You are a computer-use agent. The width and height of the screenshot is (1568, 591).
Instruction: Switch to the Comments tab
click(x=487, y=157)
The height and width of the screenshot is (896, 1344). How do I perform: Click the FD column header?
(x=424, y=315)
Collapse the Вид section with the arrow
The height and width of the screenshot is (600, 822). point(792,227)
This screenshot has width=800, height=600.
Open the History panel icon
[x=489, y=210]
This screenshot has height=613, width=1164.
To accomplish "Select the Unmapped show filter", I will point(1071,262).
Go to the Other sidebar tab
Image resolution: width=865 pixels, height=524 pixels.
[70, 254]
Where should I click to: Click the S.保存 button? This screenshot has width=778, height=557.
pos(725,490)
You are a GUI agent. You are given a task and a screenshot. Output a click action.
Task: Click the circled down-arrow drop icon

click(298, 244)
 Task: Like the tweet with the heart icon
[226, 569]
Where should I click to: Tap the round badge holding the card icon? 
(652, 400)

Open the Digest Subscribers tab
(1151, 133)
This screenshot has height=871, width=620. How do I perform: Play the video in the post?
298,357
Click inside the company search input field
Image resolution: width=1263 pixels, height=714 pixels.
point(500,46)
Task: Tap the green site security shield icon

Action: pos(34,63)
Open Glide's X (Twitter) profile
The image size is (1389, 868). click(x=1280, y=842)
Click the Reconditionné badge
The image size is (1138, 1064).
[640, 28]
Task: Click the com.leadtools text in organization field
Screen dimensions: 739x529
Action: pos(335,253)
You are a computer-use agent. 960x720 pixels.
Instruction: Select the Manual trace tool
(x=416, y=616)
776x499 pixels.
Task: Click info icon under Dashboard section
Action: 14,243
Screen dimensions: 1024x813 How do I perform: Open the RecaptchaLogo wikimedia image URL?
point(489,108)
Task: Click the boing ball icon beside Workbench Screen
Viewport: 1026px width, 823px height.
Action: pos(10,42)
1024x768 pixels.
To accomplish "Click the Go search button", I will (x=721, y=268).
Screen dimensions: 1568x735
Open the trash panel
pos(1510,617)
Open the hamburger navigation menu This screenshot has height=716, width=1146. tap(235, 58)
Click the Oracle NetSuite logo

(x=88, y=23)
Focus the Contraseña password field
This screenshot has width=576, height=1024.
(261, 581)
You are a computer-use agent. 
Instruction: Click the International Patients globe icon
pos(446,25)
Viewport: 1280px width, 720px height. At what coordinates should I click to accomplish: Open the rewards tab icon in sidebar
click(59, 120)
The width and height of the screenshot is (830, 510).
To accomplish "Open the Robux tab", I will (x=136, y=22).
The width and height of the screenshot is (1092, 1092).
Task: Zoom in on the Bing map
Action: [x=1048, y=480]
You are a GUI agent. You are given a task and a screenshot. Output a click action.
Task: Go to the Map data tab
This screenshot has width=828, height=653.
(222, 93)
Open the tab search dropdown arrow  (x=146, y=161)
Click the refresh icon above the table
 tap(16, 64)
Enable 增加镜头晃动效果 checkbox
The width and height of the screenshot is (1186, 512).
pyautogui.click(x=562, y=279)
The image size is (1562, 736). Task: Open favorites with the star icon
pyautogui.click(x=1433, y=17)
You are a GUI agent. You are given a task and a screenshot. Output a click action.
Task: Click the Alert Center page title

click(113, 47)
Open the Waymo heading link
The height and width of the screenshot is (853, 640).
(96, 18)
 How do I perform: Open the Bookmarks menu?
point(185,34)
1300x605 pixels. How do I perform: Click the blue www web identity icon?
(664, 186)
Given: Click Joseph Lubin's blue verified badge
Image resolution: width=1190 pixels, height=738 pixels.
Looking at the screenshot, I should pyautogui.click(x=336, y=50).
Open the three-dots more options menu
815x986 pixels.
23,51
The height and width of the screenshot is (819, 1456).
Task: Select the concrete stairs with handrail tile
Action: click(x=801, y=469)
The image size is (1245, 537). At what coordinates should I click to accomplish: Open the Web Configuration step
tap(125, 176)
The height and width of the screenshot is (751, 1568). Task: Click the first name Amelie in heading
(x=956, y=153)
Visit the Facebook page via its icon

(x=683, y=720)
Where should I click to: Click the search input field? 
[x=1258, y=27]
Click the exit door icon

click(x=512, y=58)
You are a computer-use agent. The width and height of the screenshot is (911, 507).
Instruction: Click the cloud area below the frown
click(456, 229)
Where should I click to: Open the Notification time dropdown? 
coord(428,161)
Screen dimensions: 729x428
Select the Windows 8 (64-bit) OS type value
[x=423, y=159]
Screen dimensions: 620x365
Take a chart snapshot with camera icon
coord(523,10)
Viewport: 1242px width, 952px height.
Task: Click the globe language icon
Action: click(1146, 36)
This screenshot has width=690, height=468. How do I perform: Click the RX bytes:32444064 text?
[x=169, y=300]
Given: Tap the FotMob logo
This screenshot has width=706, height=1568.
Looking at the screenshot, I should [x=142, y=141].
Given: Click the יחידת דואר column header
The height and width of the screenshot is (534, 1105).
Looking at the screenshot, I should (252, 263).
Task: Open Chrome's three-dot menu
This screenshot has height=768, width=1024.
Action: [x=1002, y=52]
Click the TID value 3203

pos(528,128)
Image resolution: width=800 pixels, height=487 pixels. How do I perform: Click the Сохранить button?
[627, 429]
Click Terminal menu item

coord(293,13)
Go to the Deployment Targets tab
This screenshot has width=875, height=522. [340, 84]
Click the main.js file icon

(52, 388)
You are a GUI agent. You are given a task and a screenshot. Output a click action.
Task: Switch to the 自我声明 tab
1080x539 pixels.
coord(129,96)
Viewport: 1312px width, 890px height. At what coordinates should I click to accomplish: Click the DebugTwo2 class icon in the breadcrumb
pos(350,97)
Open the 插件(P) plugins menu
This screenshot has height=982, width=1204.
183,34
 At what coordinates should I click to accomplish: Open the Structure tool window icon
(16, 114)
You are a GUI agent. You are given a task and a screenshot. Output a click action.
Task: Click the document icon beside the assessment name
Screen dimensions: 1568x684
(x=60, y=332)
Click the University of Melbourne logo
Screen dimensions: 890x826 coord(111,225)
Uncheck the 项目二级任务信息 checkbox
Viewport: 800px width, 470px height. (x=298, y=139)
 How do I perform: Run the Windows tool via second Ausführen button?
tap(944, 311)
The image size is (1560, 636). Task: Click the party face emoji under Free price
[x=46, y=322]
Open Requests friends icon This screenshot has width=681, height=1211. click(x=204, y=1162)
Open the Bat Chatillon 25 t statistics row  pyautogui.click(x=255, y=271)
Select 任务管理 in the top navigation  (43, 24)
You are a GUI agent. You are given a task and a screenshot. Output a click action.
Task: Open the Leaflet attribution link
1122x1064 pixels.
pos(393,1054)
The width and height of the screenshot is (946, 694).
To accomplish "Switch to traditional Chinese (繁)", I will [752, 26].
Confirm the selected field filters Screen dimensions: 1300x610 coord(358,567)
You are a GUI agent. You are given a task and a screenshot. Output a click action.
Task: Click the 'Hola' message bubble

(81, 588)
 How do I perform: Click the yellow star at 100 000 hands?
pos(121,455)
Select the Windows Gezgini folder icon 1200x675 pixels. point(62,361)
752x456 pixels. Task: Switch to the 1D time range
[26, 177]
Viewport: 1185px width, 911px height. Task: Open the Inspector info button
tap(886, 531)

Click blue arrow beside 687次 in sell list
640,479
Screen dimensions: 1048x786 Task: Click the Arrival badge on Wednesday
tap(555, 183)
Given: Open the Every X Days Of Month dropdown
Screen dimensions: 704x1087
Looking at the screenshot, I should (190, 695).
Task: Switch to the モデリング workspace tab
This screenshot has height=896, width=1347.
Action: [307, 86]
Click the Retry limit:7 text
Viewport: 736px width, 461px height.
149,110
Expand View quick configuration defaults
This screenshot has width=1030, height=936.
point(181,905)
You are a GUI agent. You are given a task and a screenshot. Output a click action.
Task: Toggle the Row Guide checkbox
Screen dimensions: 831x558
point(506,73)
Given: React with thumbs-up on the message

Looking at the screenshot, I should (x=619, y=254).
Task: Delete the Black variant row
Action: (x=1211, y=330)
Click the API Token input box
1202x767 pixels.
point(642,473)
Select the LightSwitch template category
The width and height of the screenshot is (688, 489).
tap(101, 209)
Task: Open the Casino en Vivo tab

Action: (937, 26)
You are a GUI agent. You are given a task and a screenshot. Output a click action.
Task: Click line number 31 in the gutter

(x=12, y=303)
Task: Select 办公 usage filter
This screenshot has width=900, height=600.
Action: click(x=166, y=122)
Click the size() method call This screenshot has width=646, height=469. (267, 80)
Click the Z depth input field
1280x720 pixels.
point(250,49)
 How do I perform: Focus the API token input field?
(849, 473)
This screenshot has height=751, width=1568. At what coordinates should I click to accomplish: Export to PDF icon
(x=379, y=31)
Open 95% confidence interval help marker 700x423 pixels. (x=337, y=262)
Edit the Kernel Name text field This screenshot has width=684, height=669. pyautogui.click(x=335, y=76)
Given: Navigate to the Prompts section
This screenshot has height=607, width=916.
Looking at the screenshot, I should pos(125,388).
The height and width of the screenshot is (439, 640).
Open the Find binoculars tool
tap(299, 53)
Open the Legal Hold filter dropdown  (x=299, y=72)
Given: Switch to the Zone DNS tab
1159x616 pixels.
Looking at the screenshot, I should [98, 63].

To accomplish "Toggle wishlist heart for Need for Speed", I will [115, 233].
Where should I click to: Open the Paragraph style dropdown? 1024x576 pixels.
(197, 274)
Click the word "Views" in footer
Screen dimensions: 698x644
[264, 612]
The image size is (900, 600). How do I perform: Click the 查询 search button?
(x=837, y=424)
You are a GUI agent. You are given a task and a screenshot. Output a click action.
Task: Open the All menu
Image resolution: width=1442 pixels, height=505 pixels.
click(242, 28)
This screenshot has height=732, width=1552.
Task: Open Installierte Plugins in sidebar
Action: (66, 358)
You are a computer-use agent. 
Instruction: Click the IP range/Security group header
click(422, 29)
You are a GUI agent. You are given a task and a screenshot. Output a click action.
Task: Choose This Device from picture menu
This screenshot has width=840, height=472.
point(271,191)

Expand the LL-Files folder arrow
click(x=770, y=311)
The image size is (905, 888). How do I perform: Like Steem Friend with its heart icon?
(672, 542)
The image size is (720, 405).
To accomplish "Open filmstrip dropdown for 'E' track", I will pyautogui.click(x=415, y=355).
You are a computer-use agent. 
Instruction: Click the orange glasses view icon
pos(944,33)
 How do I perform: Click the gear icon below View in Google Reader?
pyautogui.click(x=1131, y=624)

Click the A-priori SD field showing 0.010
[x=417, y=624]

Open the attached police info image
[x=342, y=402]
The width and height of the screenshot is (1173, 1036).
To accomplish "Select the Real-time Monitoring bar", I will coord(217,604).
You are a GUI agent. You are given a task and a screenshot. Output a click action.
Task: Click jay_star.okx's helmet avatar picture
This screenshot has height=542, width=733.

--------------------------------------------------

=== Task item ===
Give back the listing exactly, please, from its first line to the line containing "This screenshot has width=800, height=600.", inclusive, and nothing past that line.

=== Answer space ===
You are a computer-use agent. The width and height of the screenshot is (1568, 591).
Instruction: Switch to the Comments tab
click(x=487, y=157)
The height and width of the screenshot is (896, 1344). How do I perform: Click the FD column header?
(x=424, y=315)
Collapse the Вид section with the arrow
The height and width of the screenshot is (600, 822). point(792,227)
This screenshot has width=800, height=600.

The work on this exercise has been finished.